Interestingly, we found the associated 818T allele to be African-specific. In fact, we were unable to detect the 818T allele after screening large numbers of Caucasian, Asian, Puerto Rican, and Mexican subjects. This explains the undiscovered nature of this variant prior to our study despite multiple genetic studies of hypertension and KCNMB1. Our results underscore the need to examine racially and ethnically diverse populations in genetic research. These racial specific variants may explain in part, along with social, economic, and environmental variables the significant disparities in asthma burden observed among African Americans (40,41). Our results have important clinical and public health implications. In the US, African Americans have nearly the highest asthma morbidity and mortality rates with prior studies finding significantly lower FEV1 values among African American asthmatics compared with other ethnicities (42). Based on our results 10% of African American males with asthma carry at least one copy of the 818T allele, potentially putting them at higher risk for asthma morbidity and mortality. These findings bring us closer to understanding the pharmacogenetic profiles of different populations and create the possibility for more tailored drug design for asthma. Indeed substances that activate BK channels through the β1-subunit, such as dehydrosoyasaponin-1 (43) should be visited as potential asthma therapeutics, particularly for individuals carrying the 818T allele.

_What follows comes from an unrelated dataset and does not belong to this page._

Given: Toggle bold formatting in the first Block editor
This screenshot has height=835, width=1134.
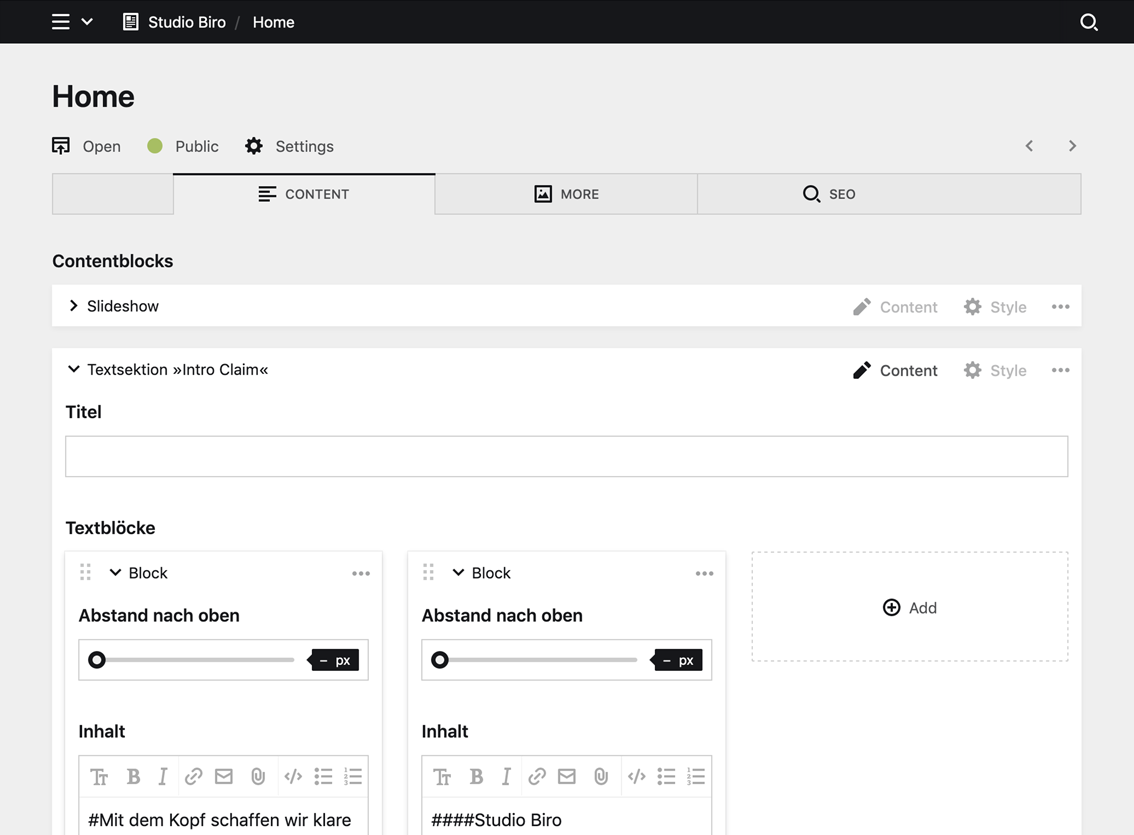Looking at the screenshot, I should (x=133, y=776).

Furthermore, the effect of this variant maybe of additional significance in other disease states such as hypertension, which also disproportionately affects African American males (44). The other associated SNP, A1273G, is common among other ethnic groups including Caucasians (11%), Mexicans (15%) and Puerto Ricans (15%); therefore the effects mediated by this SNP may extend to other populations as well (25).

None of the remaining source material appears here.